PROBLEMS:
a – In the speaker cable thread, what gauge of extension cord does the suggested test call for?
b – Copy the stretch of the speaker cable thread from "Play something, listen" through "get a refund.".
c – In the speaker cable thread, what does the blind listening test ask the helper who connects the cables to do? List each task.
--- start PASSAGE PROVIDED ---
As a physical element Copper works well as a suitable conductor for your speaker cables. Despite claims to contrary, God holds the patent, not Monster cable or anyone else, nor does Magick Faerie Dust or liquid nitrogen treatment make it behave any differently.

Graham

Reply to
Eeyore

Bwahahahahhahahahaa !

Were you born gullible ?

Graham

Reply to
Eeyore

--- Try this test:

Go to your nearest Home Depot, Lowe's, etc. and buy yourself a 14 gauge extension cord as long as both of your present cables.

Cut it in half, strip and tin the ends or do whatever you have to to get the ends connected between the amp and the speakers.

Play something, listen to it, disconnect the cables from the stereo, reconnect the expensive cables and listen again.

If you can't tell the difference take the expensive cables back and get a refund.

If you think you _can_ tell the difference, then get someone to hook up the cables so you won't know which is which and listen again. Have whoever is doing the connecting keep track of which cable is which and to switch them around while you say what sounds better or worse, and to keep track of your responses for each switch.
--- end PASSAGE PROVIDED ---
--- start GIVEN DATA ---
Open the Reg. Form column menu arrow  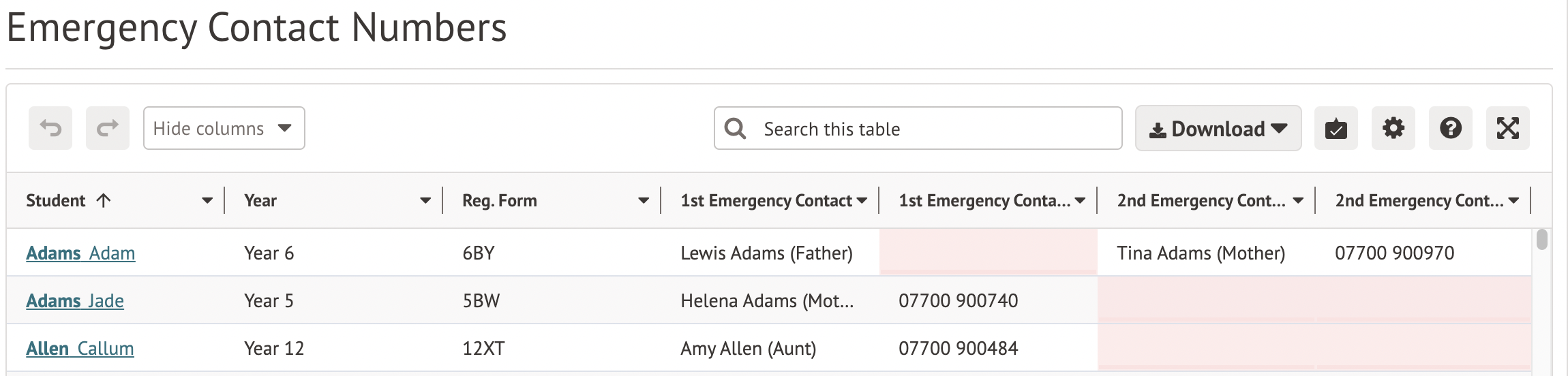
--- end GIVEN DATA ---
RESPONSES IN ORDER:
a – A 14 gauge extension cord.

b –
Play something, listen to it, disconnect the cables from the stereo, reconnect the expensive cables and listen again.

If you can't tell the difference take the expensive cables back and get a refund.

c –
- Hook up the cables so the listener won't know which is which
- Keep track of which cable is which
- Switch the cables around while the listener says what sounds better or worse
- Keep track of the listener's responses for each switch